Fair Value Measurements of Assets and Liabilities

The accounting guidance for “Fair Value Measurements and Disclosures” establishes a fair value hierarchy that prioritizes the inputs used to measure fair value.  The hierarchy gives the highest priority to unadjusted quoted prices in active markets for identical assets or liabilities (Level 1 measurement) and the lowest priority to unobservable inputs (Level 3 measurement).  Where observable inputs are available for substantially the full term of the asset or liability, the instrument is categorized in Level 2.  When quoted market prices are not available, pricing may be completed using comparable securities, dealer values, operating data and general market conditions to determine fair value.  Valuation models utilize various inputs such as commodity, interest rate and, to a lesser degree, volatility and credit that include quoted prices for similar assets or liabilities in active markets, quoted prices for identical or similar assets or liabilities in inactive markets, market corroborated inputs (i.e. inputs derived principally from, or correlated to, observable market data) and other observable inputs for the asset or liability.
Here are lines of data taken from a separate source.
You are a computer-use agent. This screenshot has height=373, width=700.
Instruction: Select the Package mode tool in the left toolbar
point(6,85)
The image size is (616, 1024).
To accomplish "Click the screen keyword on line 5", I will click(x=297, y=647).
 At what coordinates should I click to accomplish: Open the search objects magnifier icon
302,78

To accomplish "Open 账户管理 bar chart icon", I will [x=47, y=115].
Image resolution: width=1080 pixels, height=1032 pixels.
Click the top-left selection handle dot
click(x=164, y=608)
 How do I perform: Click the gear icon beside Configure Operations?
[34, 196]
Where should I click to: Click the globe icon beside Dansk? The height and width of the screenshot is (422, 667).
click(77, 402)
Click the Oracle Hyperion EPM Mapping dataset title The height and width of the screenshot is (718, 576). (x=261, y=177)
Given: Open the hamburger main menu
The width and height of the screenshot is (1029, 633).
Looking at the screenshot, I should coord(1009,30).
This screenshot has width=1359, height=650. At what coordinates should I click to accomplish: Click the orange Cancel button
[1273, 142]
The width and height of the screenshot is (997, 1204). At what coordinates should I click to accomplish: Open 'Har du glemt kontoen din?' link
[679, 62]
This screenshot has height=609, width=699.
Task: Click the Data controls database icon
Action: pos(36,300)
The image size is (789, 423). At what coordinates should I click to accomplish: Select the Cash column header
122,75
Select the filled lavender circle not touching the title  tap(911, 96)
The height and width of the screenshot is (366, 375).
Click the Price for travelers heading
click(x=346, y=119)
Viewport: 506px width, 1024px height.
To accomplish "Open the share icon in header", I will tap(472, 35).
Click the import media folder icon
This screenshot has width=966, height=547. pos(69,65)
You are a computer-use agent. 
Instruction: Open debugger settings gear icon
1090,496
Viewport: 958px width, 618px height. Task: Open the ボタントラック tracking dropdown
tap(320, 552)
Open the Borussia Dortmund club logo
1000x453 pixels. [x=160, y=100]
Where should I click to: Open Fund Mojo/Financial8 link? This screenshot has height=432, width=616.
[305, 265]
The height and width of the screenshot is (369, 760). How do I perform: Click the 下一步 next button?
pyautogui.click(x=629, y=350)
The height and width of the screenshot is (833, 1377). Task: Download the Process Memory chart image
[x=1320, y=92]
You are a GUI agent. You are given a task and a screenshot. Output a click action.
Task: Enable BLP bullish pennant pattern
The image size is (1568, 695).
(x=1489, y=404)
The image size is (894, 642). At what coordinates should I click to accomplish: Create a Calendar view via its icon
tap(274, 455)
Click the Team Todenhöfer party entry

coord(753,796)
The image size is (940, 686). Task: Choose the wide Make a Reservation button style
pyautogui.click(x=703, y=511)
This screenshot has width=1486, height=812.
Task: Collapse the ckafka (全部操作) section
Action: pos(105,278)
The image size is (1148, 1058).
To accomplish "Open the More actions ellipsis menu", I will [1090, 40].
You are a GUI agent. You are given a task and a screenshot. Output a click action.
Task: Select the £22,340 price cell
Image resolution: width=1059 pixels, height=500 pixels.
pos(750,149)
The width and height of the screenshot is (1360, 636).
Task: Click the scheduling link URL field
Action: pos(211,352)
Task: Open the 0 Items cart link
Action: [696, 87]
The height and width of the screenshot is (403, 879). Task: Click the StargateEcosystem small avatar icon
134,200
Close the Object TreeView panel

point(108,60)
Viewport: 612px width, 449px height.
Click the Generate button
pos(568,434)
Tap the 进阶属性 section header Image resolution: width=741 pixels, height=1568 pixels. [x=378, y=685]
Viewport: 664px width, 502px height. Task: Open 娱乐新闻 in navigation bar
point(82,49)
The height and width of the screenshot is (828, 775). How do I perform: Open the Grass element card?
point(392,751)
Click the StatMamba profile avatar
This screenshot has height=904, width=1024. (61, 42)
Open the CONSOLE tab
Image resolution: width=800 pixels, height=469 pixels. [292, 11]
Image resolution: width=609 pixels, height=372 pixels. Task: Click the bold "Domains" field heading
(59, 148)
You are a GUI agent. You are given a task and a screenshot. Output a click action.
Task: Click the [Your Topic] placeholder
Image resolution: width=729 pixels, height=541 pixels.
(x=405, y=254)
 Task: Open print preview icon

The amount of risk taken is determined by the Commercial Operations, Energy Supply and Finance groups in accordance with our established risk management policies as approved by the Finance Committee of our Board of Directors.  Our market risk oversight staff independently monitors our risk policies, procedures and risk levels and provides members of the Commercial Operations Risk Committee (Regulated Risk Committee) and the Energy Supply Risk Committee (Competitive Risk Committee) various daily, weekly and/or monthly reports regarding compliance with policies, limits and procedures.  The Regulated Risk Committee consists of our Chief Operating Officer, Chief Financial Officer, Executive Vice President of Generation, Senior Vice President of Commercial Operations and Chief Risk Officer.  The Competitive Risk Committee consists of our Chief Operating Officer, Chief Financial Officer, Executive Vice President of Energy Supply, Senior Vice President of Commercial Operations and Chief Risk Officer.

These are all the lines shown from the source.